##### EXTRACTED DATA #####

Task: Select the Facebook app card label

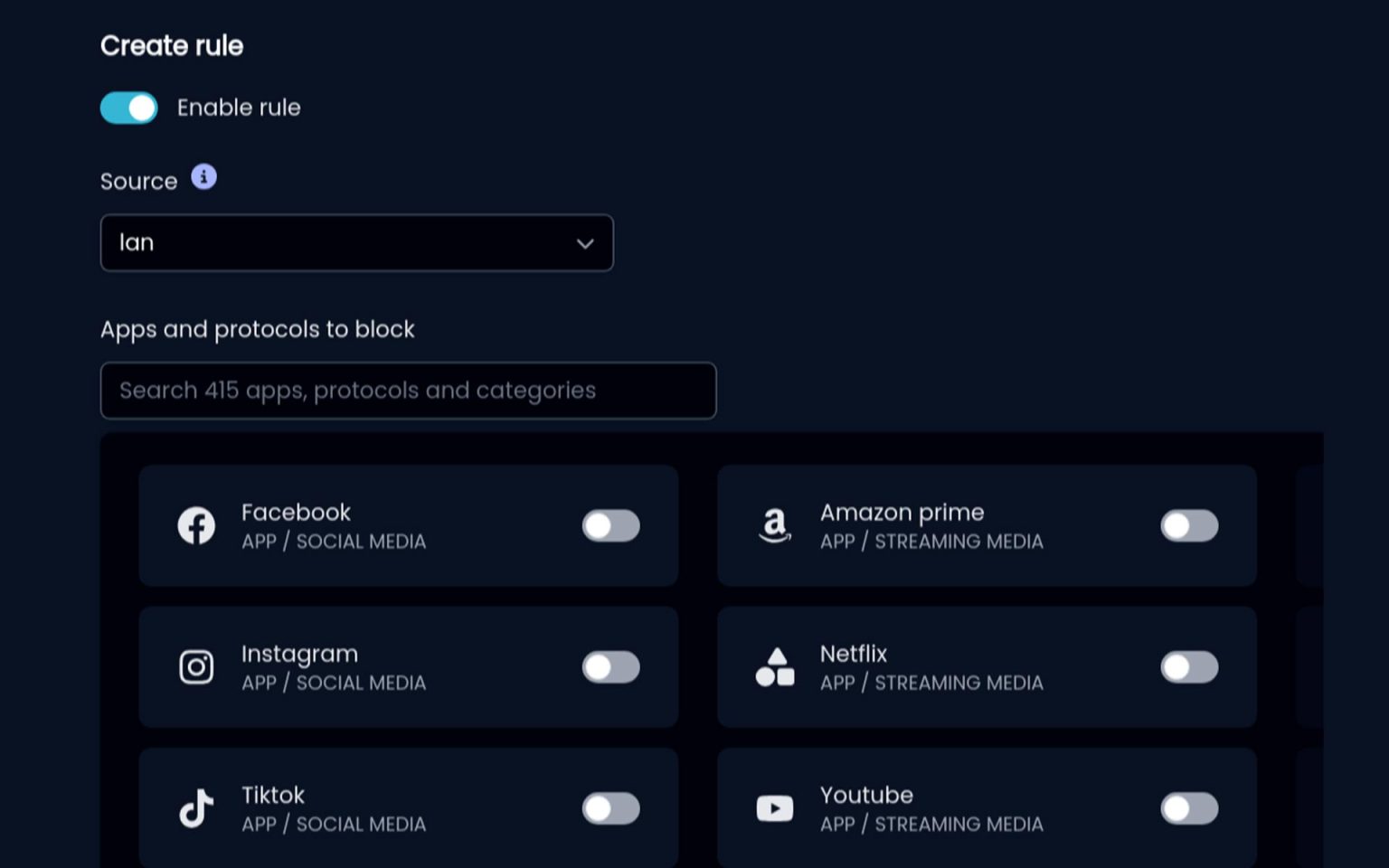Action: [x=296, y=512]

#####
##### EXTRACTED DATA #####

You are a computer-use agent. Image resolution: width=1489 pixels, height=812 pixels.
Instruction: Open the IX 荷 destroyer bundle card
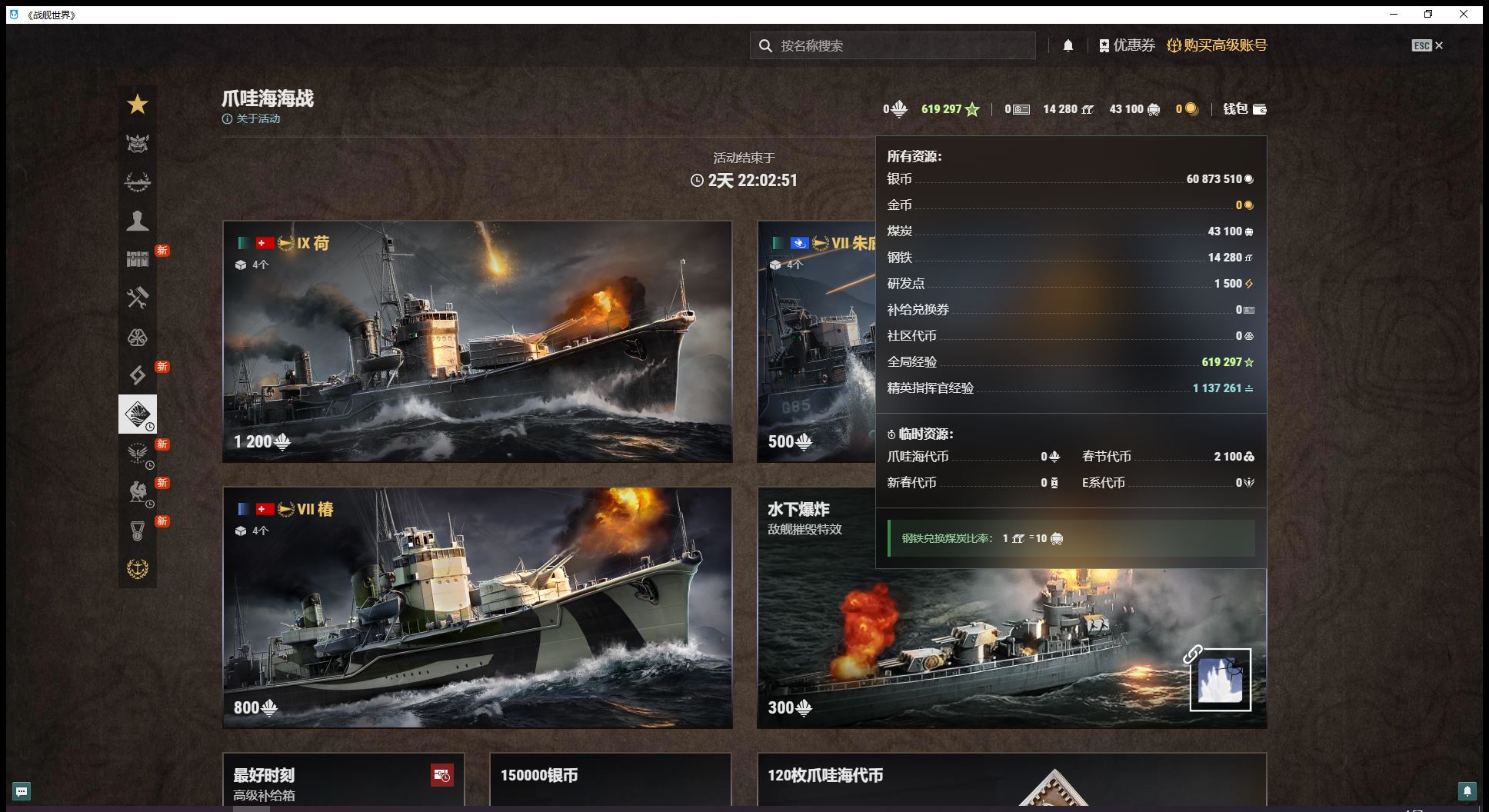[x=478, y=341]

#####

AIM
List every line of the material above that contains the string "card", matching case exactly.

SOLVED EXERCISE
Task: Select the Facebook app card label
Instruction: Open the IX 荷 destroyer bundle card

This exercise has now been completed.